====== Document ======

Uganda v Oryema (Criminal Case No. 0097 of 2016) [2017] UGHCCRD 67 (19 April 2017)


THE REPUBLIC OF UGANDA

IN THE HIGH COURT OF UGANDA SITTING AT ARUA

CRIMINAL CASE No. 0097 OF 2016


UGANDA ….….……………….….…….….….….….…..…………….… PROSECUTOR


VERSUS


ORYEMA PASTORE …….….……..….…….….……..….…….… ACCUSED


Before: Hon Justice Stephen Mubiru.

SENTENCE AND REASONS FOR SENTENCE

This case came up on 13th April 2017, in a special session for plea bargaining. The accused was indicted with the offence of Murder c/s 188 and 189 of The Penal Code Act. It was alleged that on 6th March 2016 at Andibo Central village in Nebbi District, the accused murdered Kumakech John.

======

▶ **Instructions**:
1. Write out the part of the Uganda v Oryema sentence between "ORYEMA PASTORE …….….……..….…….….……..….…….…" and "murdered Kumakech John.", inclusive.
2. In the Uganda v Oryema sentence, where did the alleged murder take place?

====== Dataset excerpt ======

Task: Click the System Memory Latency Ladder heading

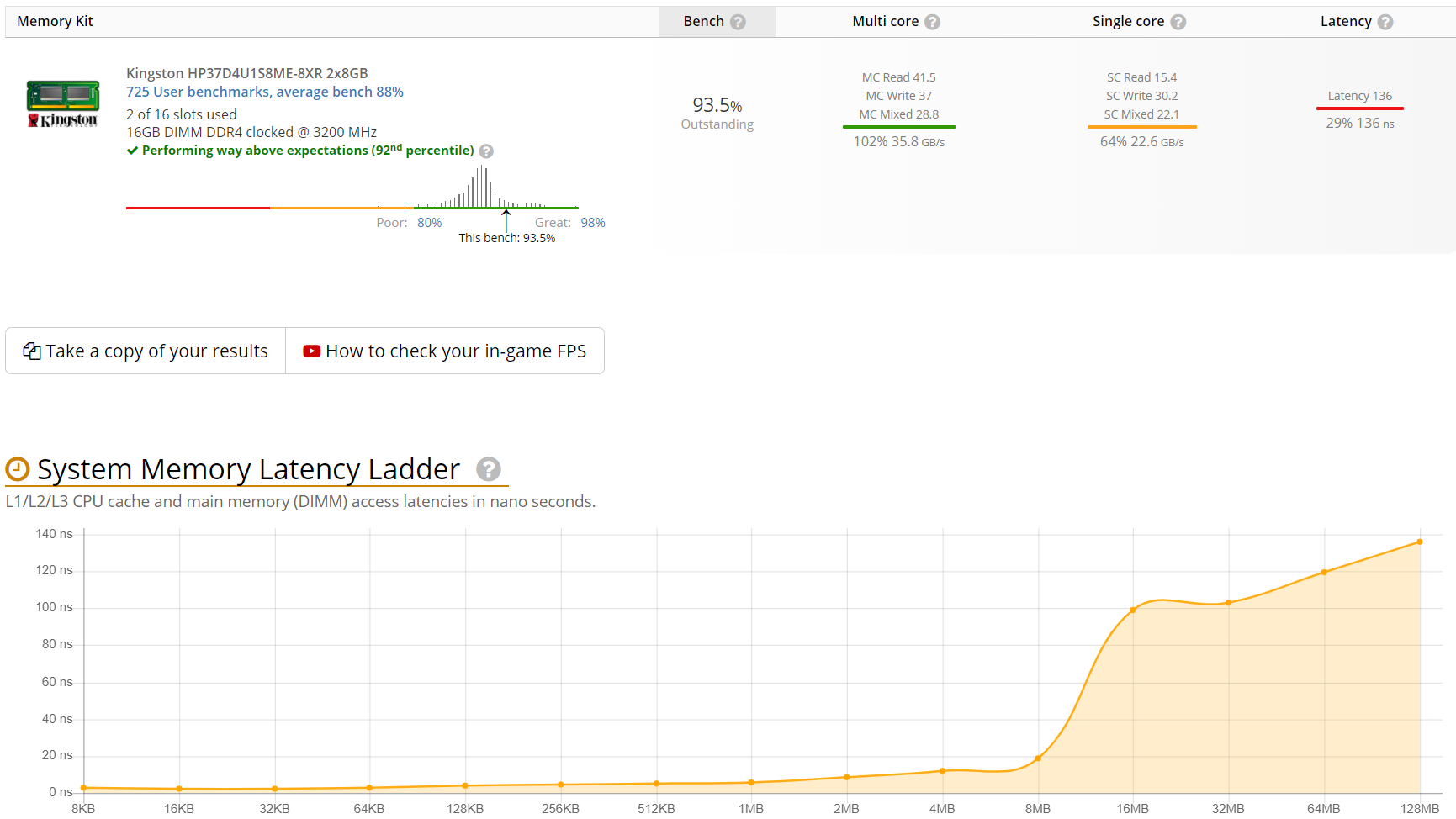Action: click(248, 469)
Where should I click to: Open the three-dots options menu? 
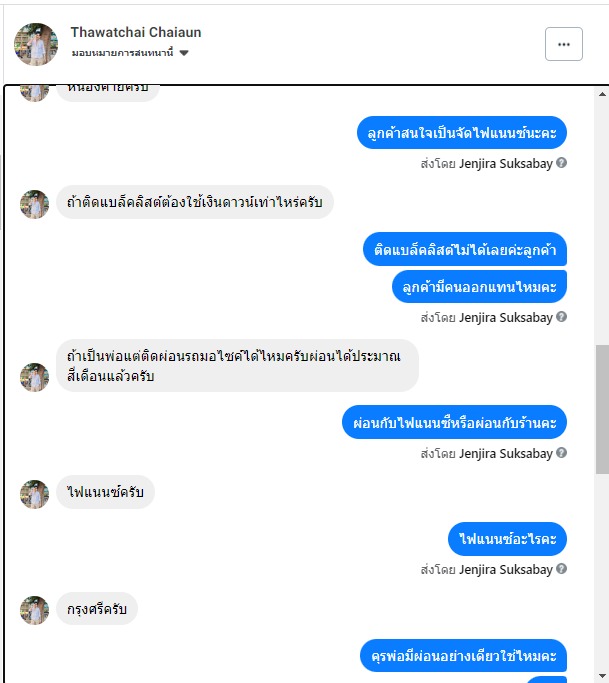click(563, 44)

======

▶ **Answers to each task**:
1.
ORYEMA PASTORE …….….……..….…….….……..….…….… ACCUSED


Before: Hon Justice Stephen Mubiru.

SENTENCE AND REASONS FOR SENTENCE

This case came up on 13th April 2017, in a special session for plea bargaining. The accused was indicted with the offence of Murder c/s 188 and 189 of The Penal Code Act. It was alleged that on 6th March 2016 at Andibo Central village in Nebbi District, the accused murdered Kumakech John.

2. Andibo Central village in Nebbi District.